_ACTIVITY_. Among the lines below, a stretch begins at the one with "For every named" and ends at the one with "Fortes chaleurs (1498, 95)". Repeat that stretch exactly, ends included.

_ENTRIES SHOWN_.
--------------------

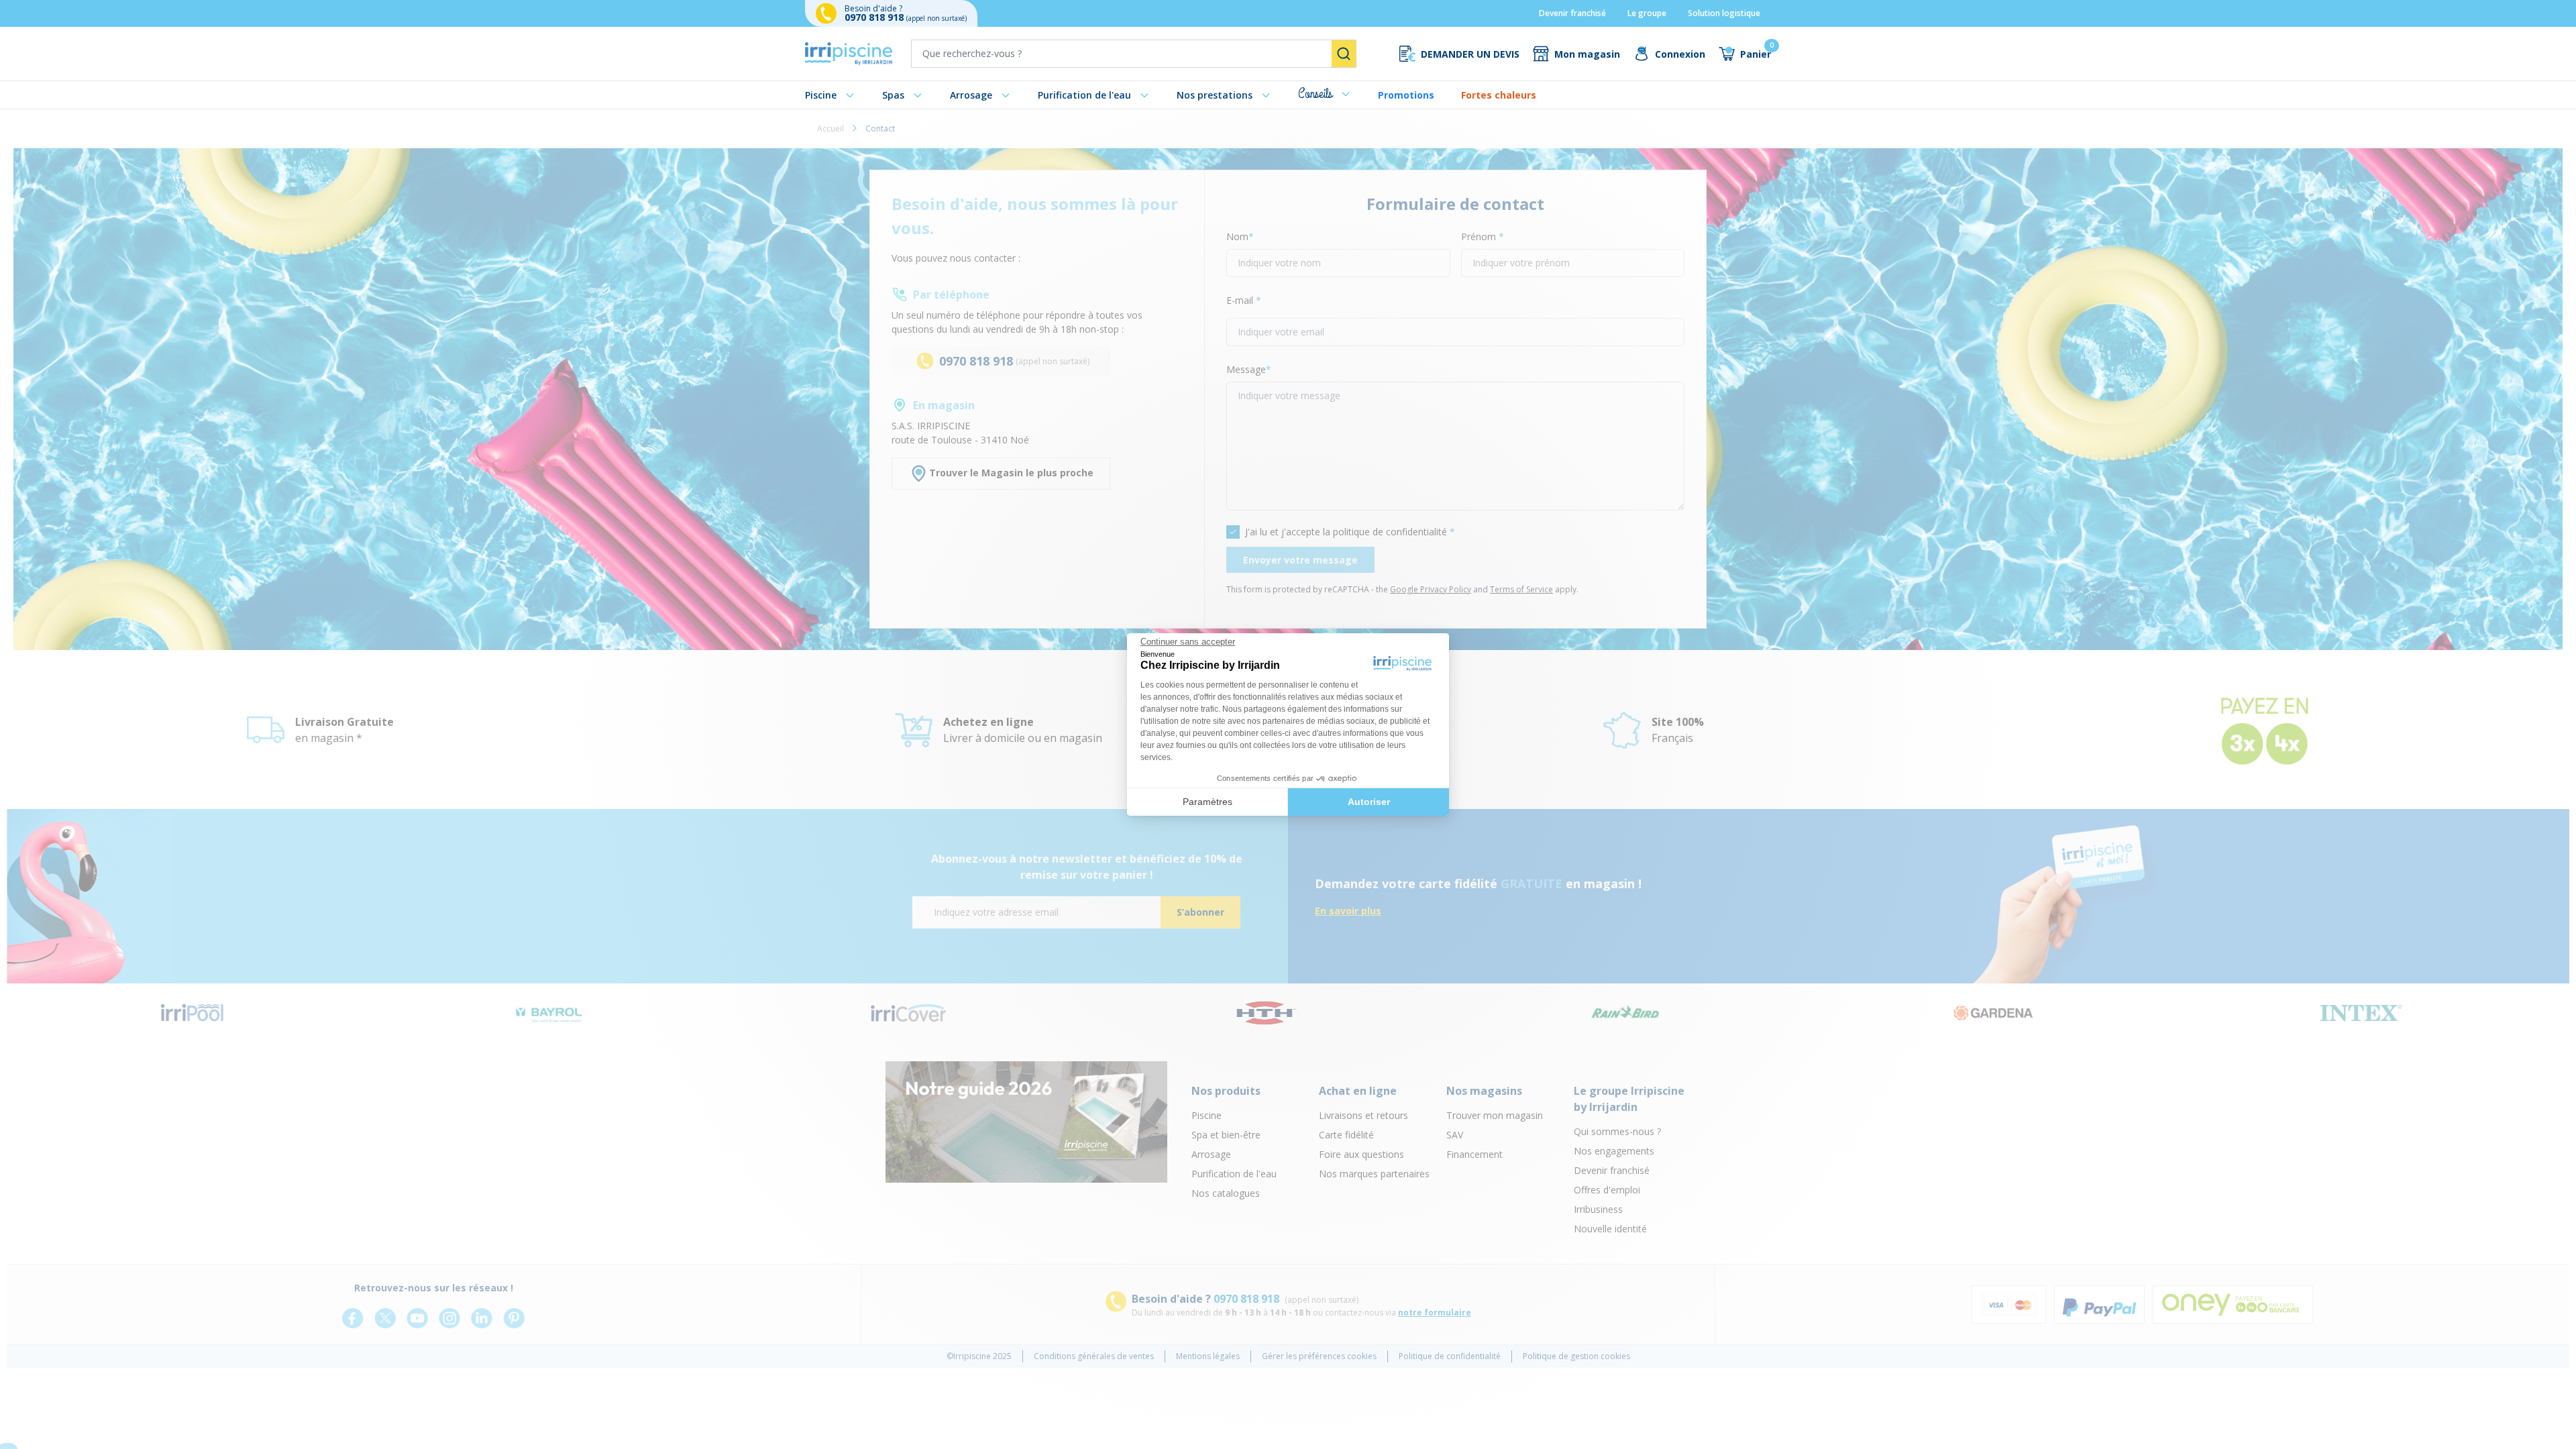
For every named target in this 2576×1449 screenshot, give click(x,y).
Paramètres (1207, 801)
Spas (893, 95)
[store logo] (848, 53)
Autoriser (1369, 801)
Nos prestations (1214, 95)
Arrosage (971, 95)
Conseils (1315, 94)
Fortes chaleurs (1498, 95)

--------------------

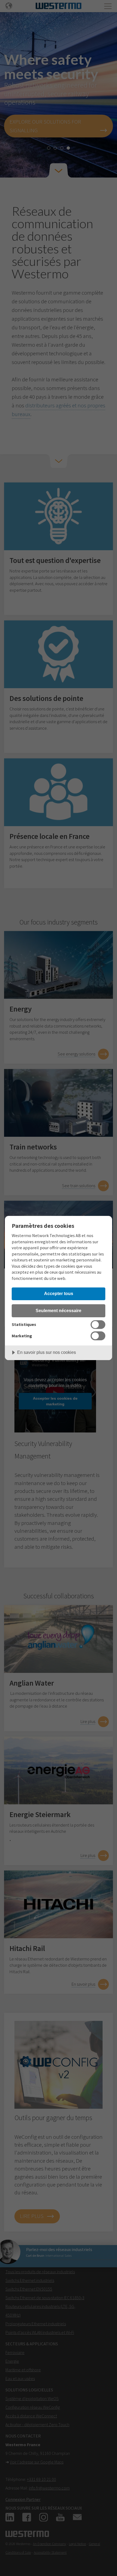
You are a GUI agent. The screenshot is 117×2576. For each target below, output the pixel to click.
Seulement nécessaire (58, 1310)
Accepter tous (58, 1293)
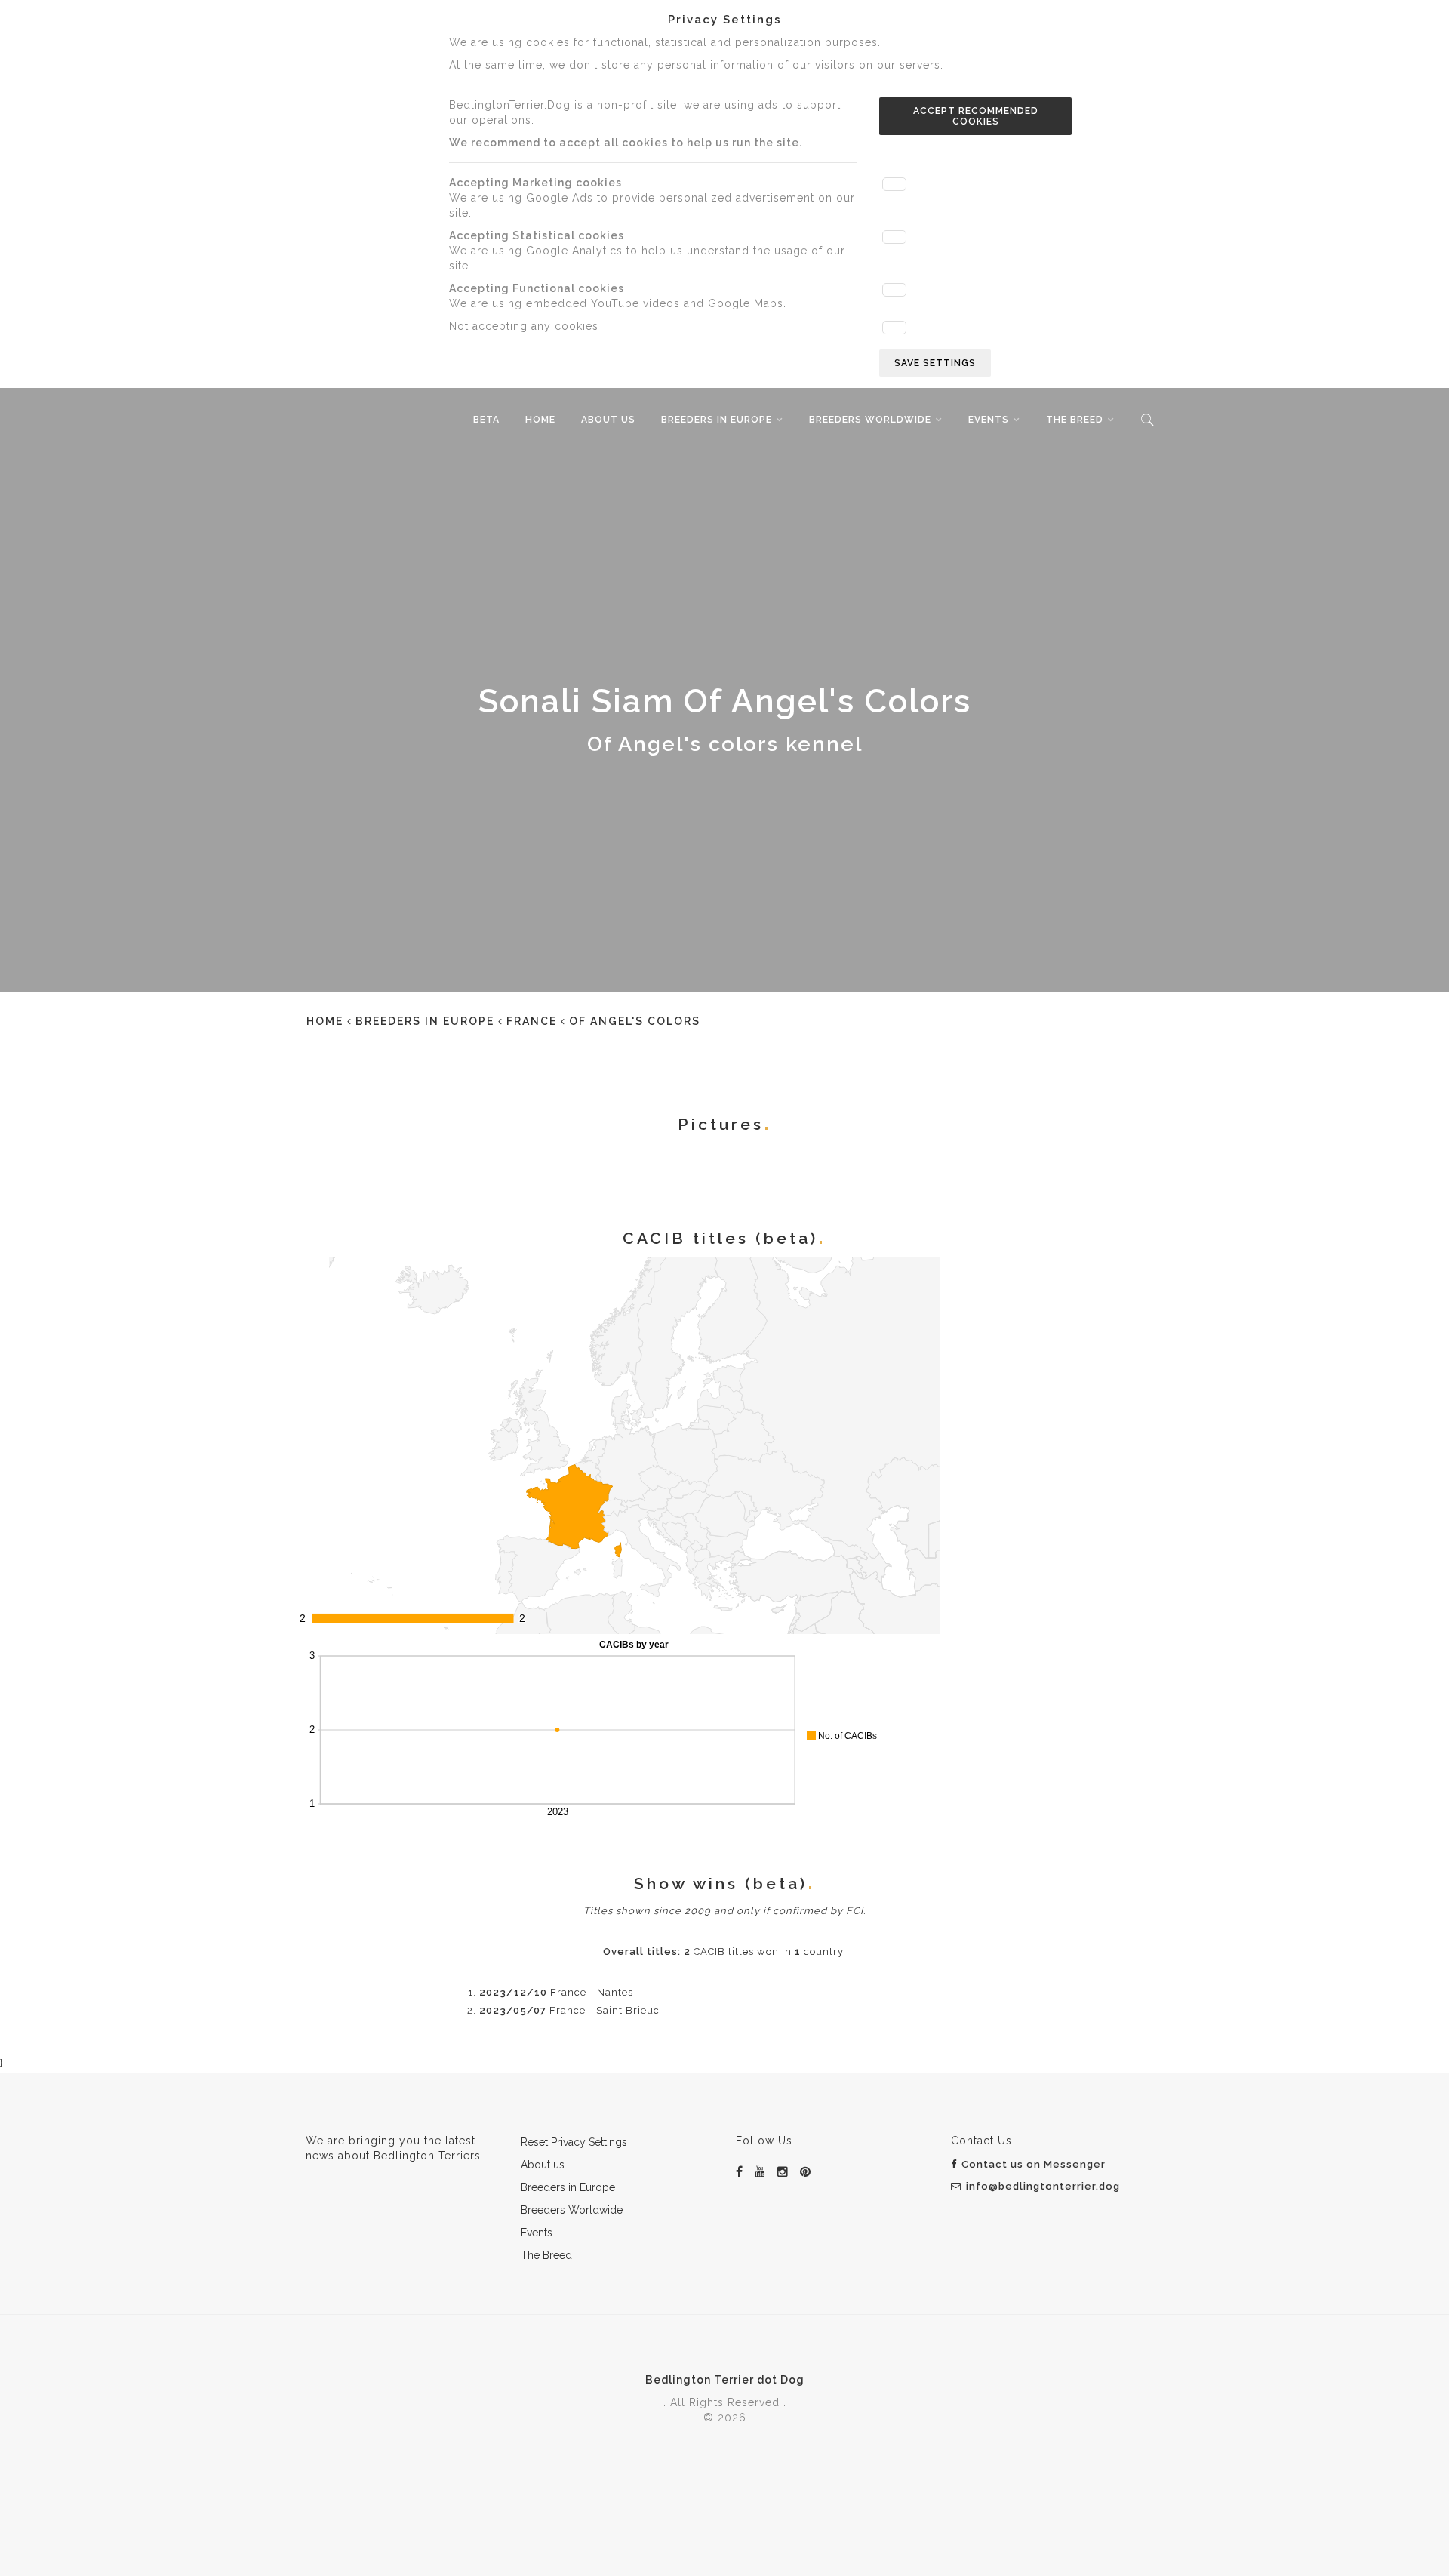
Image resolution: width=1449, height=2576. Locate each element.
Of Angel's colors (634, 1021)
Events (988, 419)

--------------------

_WORKED SOLUTION_.
For every named target in this 2576×1449 screenshot, give click(x,y).
Paramètres (1207, 801)
Spas (893, 95)
[store logo] (848, 53)
Autoriser (1369, 801)
Nos prestations (1214, 95)
Arrosage (971, 95)
Conseils (1315, 94)
Fortes chaleurs (1498, 95)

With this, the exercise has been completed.